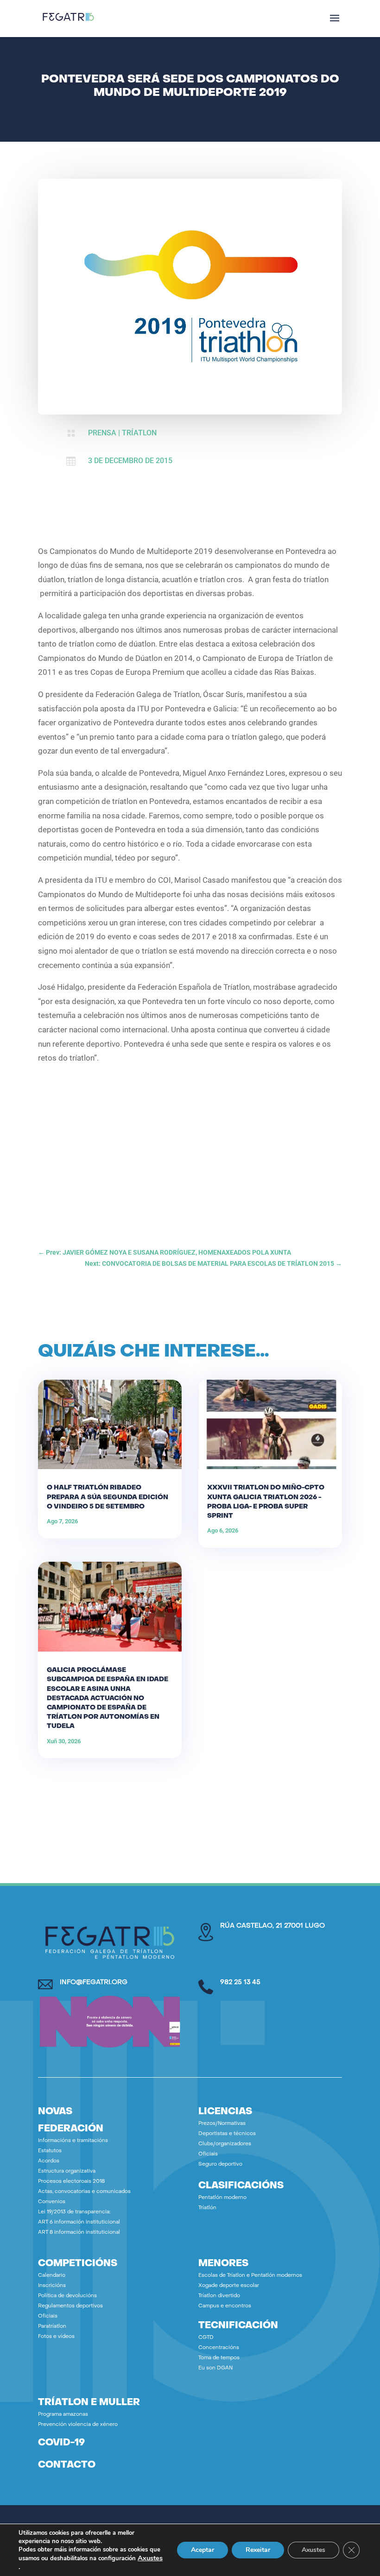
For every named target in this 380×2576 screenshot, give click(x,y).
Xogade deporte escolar (228, 2285)
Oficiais (208, 2154)
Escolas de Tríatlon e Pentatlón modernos (250, 2275)
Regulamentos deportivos (70, 2306)
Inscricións (52, 2285)
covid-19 (61, 2443)
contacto (66, 2465)
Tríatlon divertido (219, 2296)
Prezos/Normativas (222, 2123)
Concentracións (218, 2347)
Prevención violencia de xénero (78, 2424)
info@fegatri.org (93, 1982)
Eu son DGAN (215, 2368)
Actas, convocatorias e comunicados (84, 2191)
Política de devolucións (67, 2296)
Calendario (51, 2275)
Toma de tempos (219, 2358)
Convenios (51, 2202)
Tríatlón (207, 2208)
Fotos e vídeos (56, 2336)
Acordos (48, 2161)
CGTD (206, 2337)
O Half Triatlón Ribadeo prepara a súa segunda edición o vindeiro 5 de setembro (107, 1497)
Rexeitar (258, 2549)
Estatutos (50, 2151)
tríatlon (139, 432)
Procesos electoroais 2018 (71, 2181)
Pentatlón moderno (222, 2197)
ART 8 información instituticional (79, 2232)
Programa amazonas (63, 2414)
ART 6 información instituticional (79, 2222)
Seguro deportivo (220, 2164)
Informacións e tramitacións (73, 2140)
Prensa (102, 432)
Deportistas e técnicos (227, 2133)
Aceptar (202, 2549)
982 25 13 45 (240, 1982)
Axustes (150, 2558)
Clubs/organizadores (224, 2144)
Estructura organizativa (66, 2171)
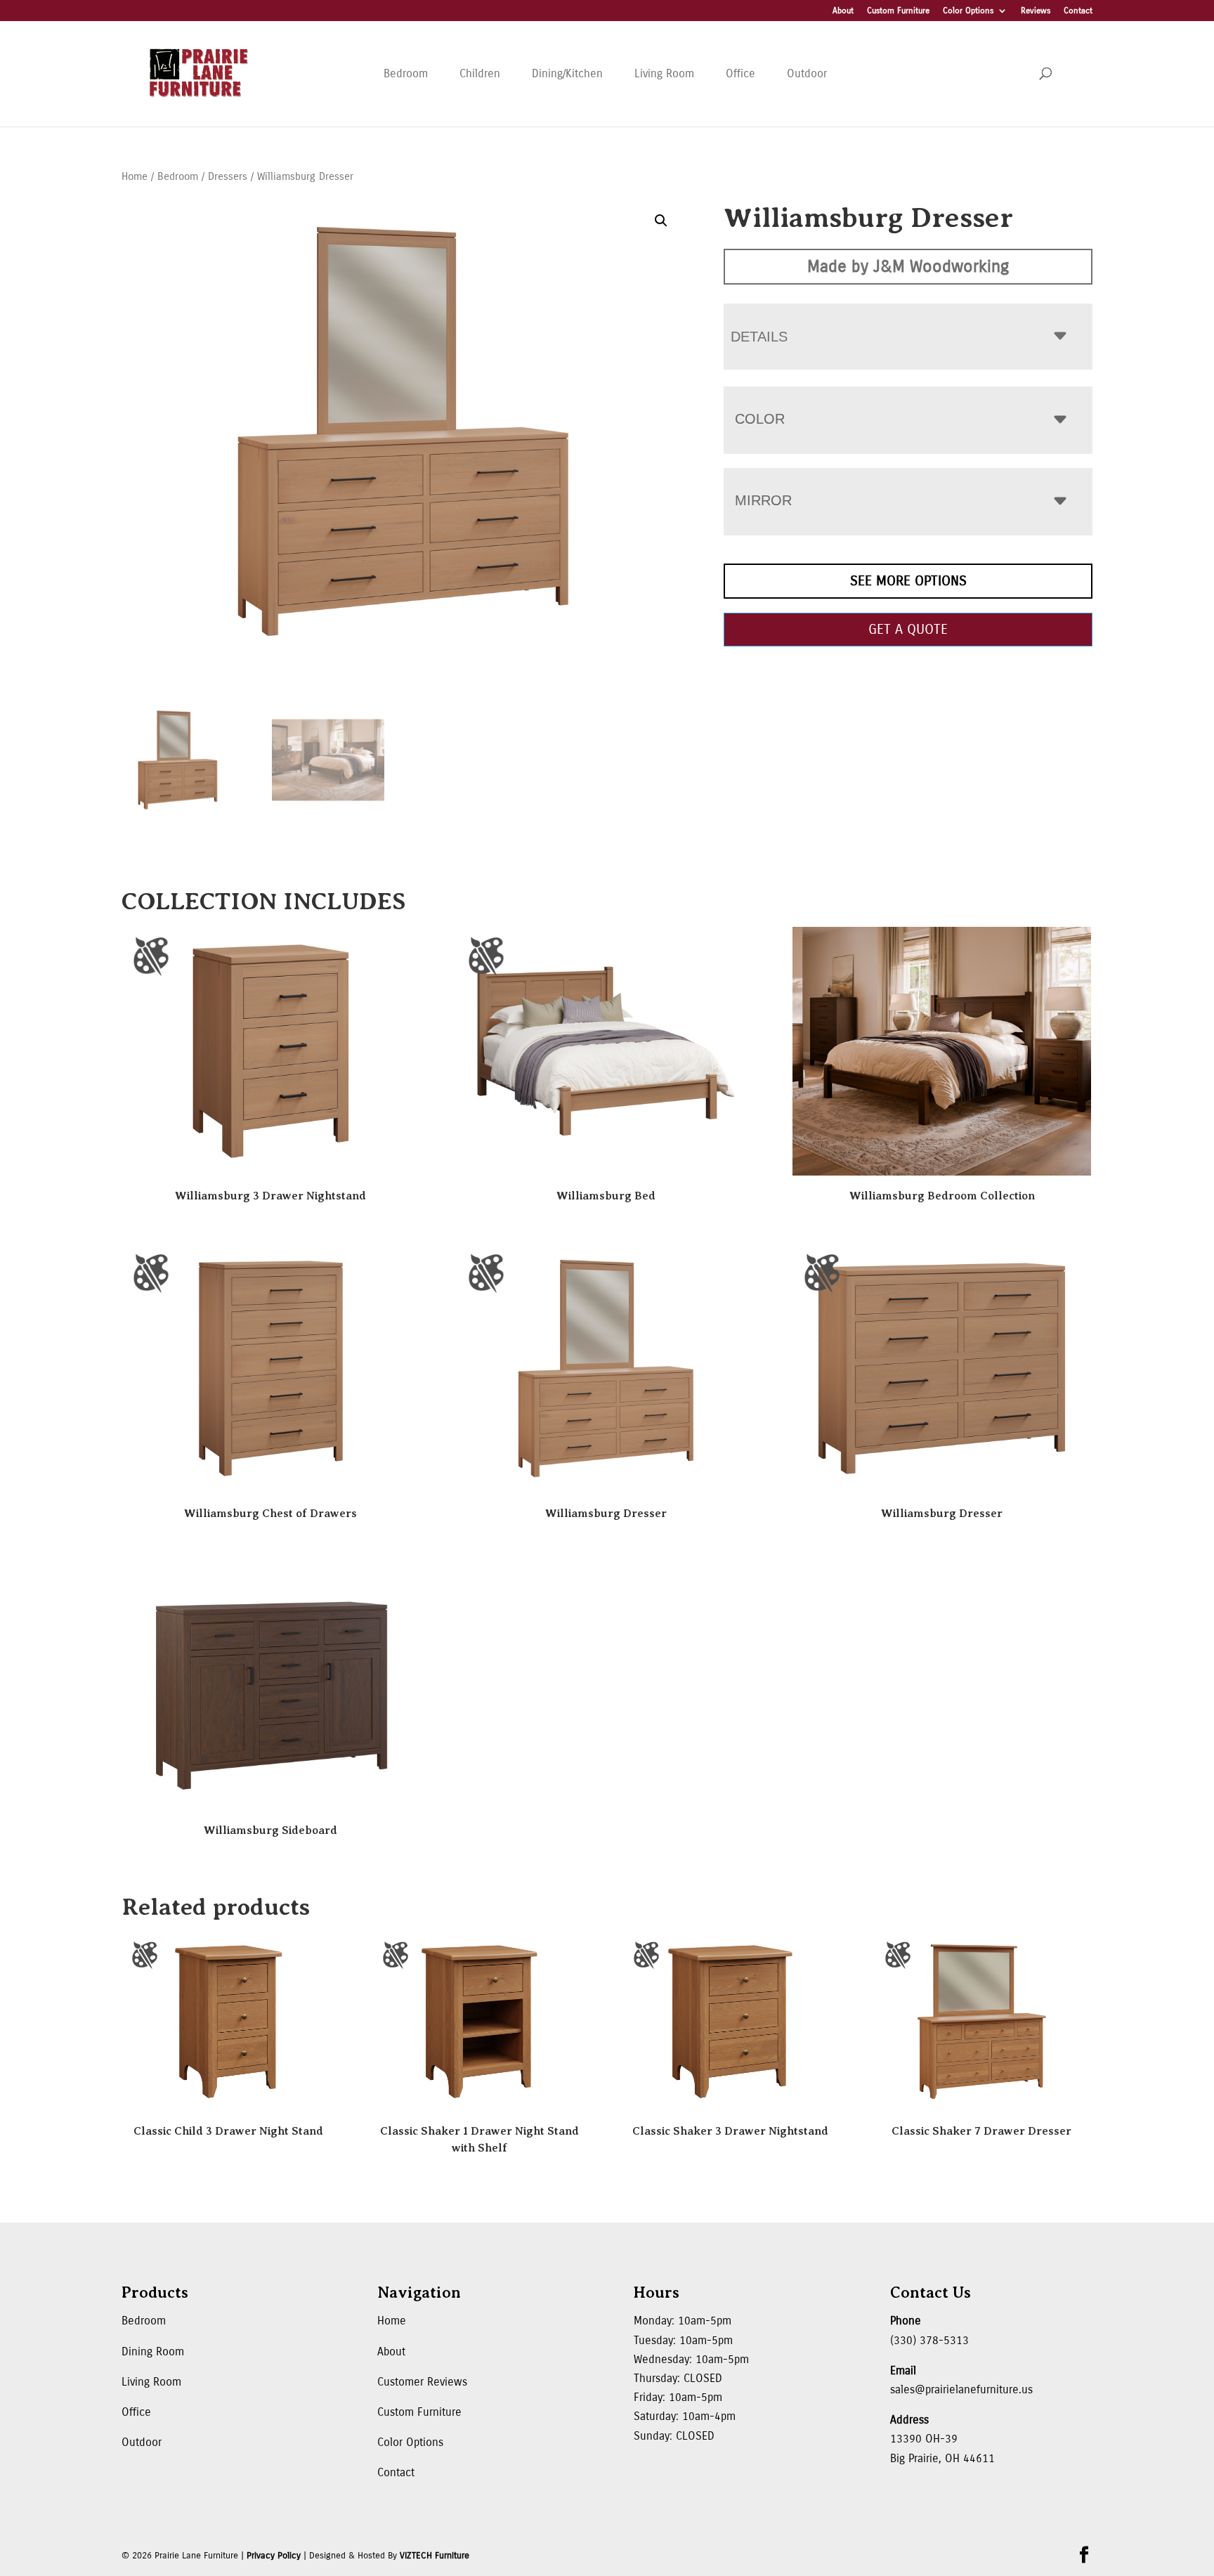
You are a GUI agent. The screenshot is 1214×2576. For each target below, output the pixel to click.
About (843, 10)
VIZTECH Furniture (434, 2555)
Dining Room (153, 2351)
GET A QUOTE (908, 629)
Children (479, 73)
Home (135, 176)
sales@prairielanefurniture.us (961, 2389)
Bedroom (406, 73)
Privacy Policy (274, 2555)
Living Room (664, 73)
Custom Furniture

**Problem:** Every line holding the word "screenshot" should be copied out of the material.

**Response:**
For every named target in this 380×2576 screenshot, give click(x,y).
You are a GUI agent. The screenshot is 1214×2576. For each target below, output the pixel to click.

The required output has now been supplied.